A solution for the quasi-one-dimensional linearised Euler equations with heat transfer

TL;DR

This paper develops an analytical solution for the unsteady response of nozzles with steady heat transfer using the quasi-one-dimensional linearised Euler equations, employing the Magnus expansion method to account for heat transfer effects.

Contribution

It introduces a novel approach using the Magnus expansion to solve for heat transfer effects in quasi-one-dimensional Euler equations, considering non-isentropic flow as an expansion parameter.

Findings

Good agreement with numerical predictions for converging-diverging nozzles.

Flow response depends strongly on frequency and heat transfer.

Method applicable to both sub-critical and super-critical flows.

Abstract

The unsteady response of nozzles with steady heat transfer forced by acoustic and/or entropy waves is modelled.

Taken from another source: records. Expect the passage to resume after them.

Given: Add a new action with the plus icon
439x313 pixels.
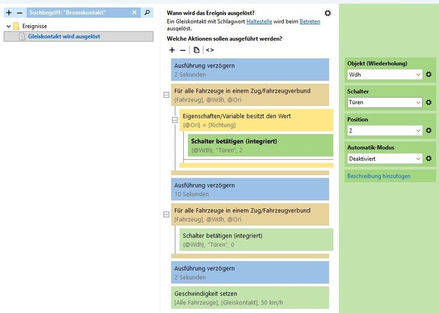Looking at the screenshot, I should coord(172,50).
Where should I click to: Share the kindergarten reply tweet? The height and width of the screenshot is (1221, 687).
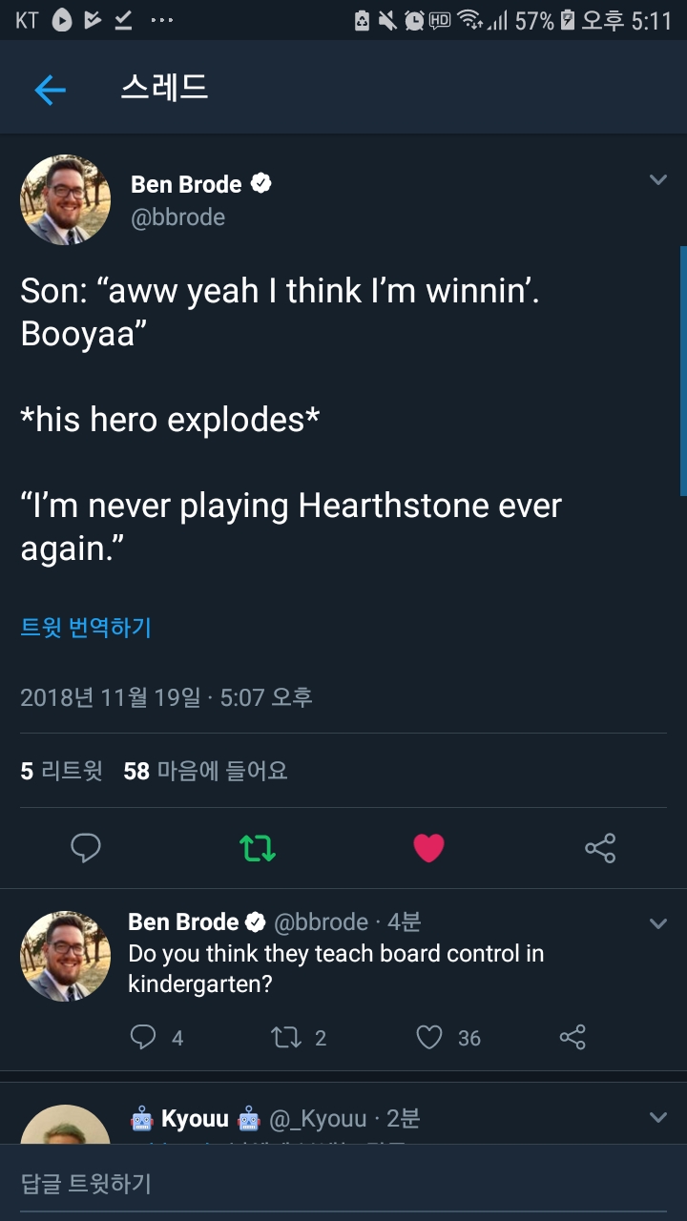coord(572,1037)
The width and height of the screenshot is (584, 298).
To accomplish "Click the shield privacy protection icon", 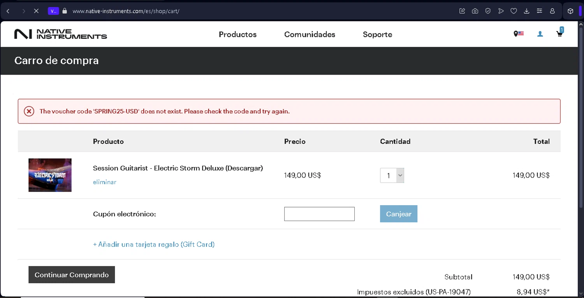I will [x=488, y=11].
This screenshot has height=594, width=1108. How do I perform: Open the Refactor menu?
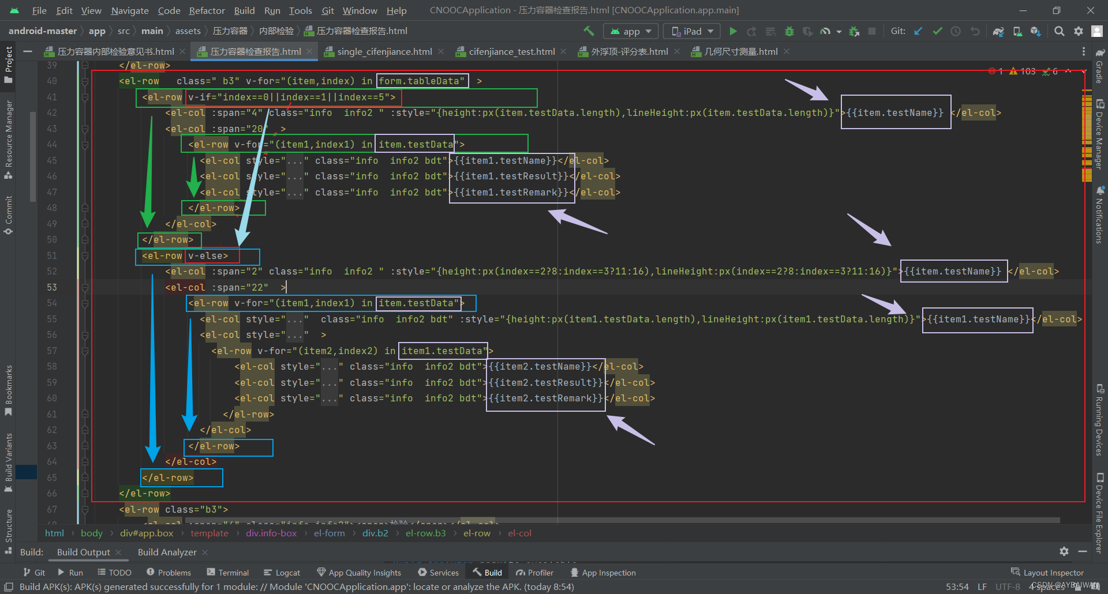(x=207, y=10)
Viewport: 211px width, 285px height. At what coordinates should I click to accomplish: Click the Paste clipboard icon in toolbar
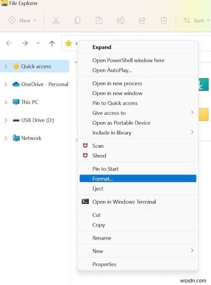pos(99,21)
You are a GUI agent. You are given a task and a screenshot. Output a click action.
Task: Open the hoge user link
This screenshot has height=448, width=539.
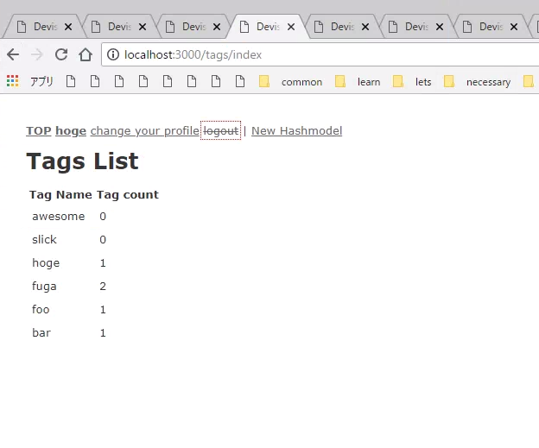[x=71, y=131]
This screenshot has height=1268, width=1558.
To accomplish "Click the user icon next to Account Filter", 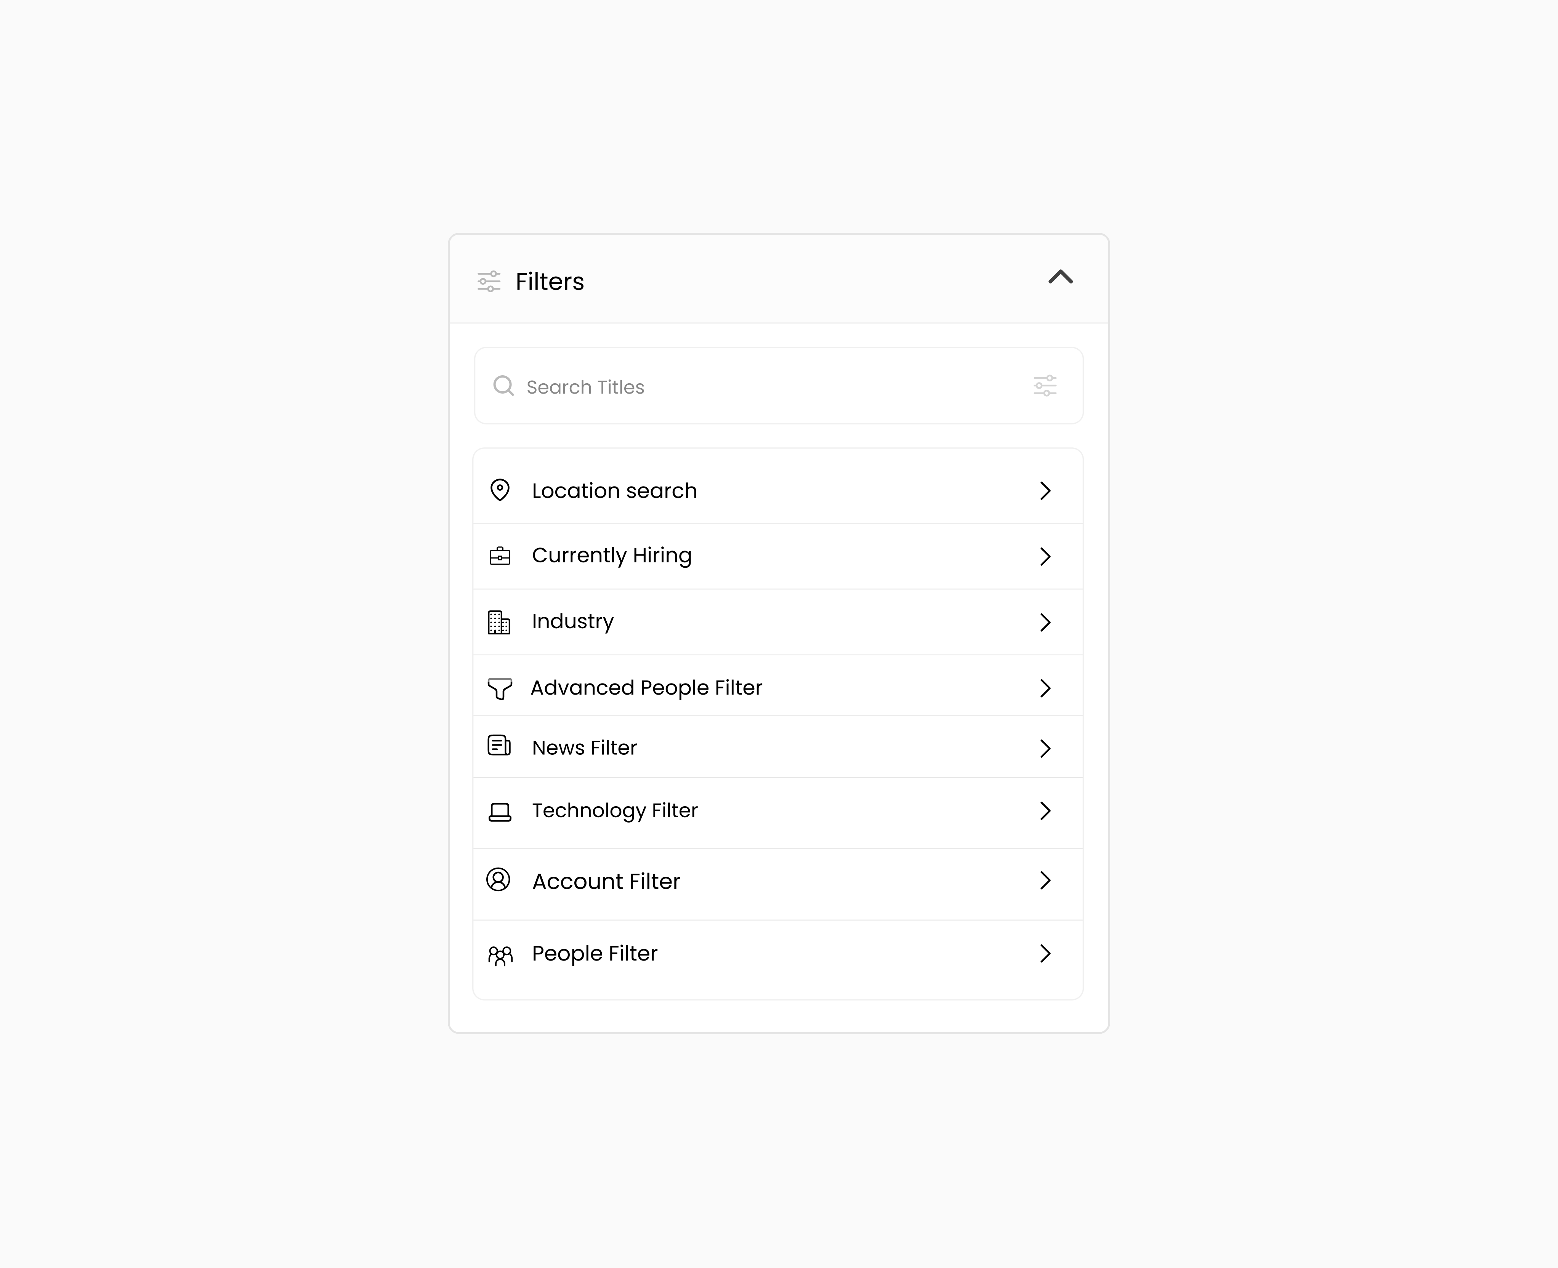I will click(500, 882).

The approach is based on the quasi-one-dimensional linearised Euler equations. The equations are cast in terms of three variables, namely the dimensionless mass, stagnation temperature and entropy fluctuations, which are invariants of the system at zero frequency and with no heat transfer. The resulting first-order system of differential equations is then solved using the Magnus expansion method, where the perturbation parameters are the normalised frequency and the volumetric heat transfer. In this work, a measure of the flow non-isentropicity (in this case the steady heat transfer) is used for the first time as an expansion parameter. The solution method was applied to a converging-diverging nozzle with constant heat transfer for both sub-critical and super-critical flow cases, showing good agreement with numerical predictions. It was observed that the acoustic and entropy transfer functions of the nozzle strongly depend on the frequency and heat transfer.